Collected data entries
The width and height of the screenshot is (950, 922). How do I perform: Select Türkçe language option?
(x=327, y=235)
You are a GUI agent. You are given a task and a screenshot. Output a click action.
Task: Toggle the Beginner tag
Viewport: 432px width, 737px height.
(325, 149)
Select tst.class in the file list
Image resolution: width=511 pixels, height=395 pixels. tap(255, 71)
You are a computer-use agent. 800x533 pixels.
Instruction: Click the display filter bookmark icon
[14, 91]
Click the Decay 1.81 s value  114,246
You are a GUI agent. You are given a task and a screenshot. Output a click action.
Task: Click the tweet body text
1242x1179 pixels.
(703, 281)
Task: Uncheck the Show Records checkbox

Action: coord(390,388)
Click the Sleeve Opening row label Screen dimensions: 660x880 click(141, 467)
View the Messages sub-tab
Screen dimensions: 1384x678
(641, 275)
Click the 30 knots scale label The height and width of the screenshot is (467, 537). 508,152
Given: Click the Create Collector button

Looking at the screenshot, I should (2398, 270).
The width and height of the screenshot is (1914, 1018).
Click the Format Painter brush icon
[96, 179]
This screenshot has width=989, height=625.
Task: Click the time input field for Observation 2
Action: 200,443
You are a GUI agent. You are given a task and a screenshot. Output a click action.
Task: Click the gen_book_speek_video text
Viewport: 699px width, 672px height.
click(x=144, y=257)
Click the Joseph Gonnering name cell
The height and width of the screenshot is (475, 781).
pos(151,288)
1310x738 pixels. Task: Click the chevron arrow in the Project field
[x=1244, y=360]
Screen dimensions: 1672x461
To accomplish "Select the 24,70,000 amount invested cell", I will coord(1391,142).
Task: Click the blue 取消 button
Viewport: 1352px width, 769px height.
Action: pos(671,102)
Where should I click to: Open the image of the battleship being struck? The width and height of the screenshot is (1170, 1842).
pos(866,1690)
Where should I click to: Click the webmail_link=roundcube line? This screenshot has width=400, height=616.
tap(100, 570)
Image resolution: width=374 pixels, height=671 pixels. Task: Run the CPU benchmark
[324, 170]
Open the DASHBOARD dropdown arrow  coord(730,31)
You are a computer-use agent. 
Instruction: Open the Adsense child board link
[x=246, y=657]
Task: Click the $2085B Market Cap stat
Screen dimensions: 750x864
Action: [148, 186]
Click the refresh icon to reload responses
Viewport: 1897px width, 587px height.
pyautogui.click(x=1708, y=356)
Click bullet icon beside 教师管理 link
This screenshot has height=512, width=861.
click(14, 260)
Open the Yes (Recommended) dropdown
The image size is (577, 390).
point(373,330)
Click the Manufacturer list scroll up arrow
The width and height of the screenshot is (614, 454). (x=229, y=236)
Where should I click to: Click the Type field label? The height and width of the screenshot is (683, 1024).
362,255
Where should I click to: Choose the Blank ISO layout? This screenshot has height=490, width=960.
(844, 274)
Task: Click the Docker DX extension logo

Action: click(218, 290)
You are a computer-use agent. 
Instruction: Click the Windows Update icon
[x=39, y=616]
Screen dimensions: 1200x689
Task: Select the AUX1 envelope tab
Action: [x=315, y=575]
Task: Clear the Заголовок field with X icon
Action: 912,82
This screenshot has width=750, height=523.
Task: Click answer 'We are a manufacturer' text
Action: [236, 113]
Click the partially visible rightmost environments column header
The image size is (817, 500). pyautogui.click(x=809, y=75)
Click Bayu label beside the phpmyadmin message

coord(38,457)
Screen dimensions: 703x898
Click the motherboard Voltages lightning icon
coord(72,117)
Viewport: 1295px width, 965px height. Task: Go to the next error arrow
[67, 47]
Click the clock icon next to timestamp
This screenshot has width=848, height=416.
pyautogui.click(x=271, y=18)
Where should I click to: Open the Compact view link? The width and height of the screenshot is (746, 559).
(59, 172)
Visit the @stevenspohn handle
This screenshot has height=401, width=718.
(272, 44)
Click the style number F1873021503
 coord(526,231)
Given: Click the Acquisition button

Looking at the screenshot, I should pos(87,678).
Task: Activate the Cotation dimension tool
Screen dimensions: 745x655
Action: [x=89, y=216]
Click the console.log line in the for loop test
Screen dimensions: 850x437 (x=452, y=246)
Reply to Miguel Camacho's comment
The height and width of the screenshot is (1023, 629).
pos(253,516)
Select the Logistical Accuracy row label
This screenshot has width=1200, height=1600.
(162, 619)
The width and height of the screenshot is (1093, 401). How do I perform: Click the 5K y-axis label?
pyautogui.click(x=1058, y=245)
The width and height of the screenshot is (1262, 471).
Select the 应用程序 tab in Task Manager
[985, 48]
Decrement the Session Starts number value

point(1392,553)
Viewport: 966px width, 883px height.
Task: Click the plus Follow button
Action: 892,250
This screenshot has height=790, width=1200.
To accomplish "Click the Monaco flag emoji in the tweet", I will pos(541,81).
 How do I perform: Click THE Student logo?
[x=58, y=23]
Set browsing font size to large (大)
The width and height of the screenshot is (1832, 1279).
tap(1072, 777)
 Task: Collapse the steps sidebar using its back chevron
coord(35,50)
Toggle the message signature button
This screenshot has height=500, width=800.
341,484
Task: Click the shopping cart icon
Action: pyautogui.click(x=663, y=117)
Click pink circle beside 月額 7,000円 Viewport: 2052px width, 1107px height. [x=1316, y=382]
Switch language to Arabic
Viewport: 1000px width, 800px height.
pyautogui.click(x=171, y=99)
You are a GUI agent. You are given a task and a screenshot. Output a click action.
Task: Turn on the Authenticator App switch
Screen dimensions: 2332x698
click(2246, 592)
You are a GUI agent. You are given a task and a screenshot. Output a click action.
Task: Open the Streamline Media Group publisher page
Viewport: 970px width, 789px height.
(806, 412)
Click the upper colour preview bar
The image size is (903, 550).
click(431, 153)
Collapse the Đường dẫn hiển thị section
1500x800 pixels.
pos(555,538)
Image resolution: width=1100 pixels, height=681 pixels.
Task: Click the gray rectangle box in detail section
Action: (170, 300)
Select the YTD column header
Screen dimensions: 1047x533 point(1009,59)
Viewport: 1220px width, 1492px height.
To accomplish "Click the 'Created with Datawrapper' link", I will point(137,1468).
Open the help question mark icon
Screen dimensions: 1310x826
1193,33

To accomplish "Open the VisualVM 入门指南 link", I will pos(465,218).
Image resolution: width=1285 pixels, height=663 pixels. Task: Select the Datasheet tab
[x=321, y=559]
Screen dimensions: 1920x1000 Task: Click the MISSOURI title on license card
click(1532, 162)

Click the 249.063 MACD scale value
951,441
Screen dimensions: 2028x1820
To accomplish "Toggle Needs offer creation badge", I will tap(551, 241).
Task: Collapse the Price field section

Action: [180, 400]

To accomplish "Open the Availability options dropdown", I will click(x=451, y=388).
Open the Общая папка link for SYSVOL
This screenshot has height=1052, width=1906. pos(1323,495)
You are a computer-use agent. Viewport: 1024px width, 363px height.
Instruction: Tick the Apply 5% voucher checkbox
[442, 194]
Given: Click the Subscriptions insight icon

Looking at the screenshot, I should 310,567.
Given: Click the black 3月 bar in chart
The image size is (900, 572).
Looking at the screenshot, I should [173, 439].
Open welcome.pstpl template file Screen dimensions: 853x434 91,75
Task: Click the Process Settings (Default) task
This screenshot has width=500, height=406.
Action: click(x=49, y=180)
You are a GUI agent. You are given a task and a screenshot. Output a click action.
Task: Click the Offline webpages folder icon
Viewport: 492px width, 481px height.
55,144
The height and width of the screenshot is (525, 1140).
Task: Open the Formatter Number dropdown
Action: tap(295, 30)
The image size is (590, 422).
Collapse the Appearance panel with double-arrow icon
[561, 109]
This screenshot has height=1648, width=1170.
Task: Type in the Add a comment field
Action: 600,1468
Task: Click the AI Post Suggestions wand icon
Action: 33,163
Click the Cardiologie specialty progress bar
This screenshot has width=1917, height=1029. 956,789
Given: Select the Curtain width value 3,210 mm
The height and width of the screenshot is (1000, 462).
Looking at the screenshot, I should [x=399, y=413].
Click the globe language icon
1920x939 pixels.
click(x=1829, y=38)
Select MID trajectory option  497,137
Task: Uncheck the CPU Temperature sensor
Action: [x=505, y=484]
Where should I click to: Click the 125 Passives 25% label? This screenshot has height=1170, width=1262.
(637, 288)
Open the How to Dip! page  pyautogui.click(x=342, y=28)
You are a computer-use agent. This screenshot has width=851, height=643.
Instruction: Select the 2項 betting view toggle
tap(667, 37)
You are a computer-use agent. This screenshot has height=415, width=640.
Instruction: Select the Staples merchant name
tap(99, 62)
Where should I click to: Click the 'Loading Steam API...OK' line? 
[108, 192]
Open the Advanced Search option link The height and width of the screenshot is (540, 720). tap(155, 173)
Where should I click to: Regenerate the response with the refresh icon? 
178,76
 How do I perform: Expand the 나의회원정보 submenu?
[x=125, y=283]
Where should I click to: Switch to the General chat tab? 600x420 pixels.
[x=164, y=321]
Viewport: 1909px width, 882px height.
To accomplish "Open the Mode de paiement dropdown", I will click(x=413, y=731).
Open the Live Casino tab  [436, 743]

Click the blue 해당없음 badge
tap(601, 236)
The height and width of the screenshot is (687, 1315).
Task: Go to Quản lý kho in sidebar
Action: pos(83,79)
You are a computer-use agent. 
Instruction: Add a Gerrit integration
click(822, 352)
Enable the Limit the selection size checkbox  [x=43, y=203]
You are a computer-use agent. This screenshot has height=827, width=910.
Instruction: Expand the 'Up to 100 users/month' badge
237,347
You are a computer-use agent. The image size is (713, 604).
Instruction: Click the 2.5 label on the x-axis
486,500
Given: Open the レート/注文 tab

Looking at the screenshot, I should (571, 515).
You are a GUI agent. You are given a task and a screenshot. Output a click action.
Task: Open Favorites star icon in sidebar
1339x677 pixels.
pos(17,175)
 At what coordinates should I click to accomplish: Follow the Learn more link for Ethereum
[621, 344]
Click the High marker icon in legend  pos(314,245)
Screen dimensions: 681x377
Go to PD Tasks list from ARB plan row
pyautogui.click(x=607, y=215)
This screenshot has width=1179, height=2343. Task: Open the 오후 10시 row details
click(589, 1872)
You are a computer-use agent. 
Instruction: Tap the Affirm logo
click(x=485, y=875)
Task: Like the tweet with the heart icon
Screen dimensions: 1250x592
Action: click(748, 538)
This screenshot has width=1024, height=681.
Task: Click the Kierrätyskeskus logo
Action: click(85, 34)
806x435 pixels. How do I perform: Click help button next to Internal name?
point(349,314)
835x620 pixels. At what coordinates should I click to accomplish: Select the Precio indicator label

= WORK REQUEST =
Filter the entries above and keep only the lines with the word "will".

= TASK RESPONSE =
To accomplish "Select the 24,70,000 amount invested cell", I will coord(1391,142).
To accomplish "Click the Monaco flag emoji in the tweet", I will pos(541,81).
To accomplish "Click the 'Created with Datawrapper' link", I will point(137,1468).
To accomplish "Open the VisualVM 入门指南 link", I will pos(465,218).
To accomplish "Toggle Needs offer creation badge", I will tap(551, 241).
To accomplish "Open the Availability options dropdown", I will click(x=451, y=388).
To accomplish "Open the Mode de paiement dropdown", I will click(x=413, y=731).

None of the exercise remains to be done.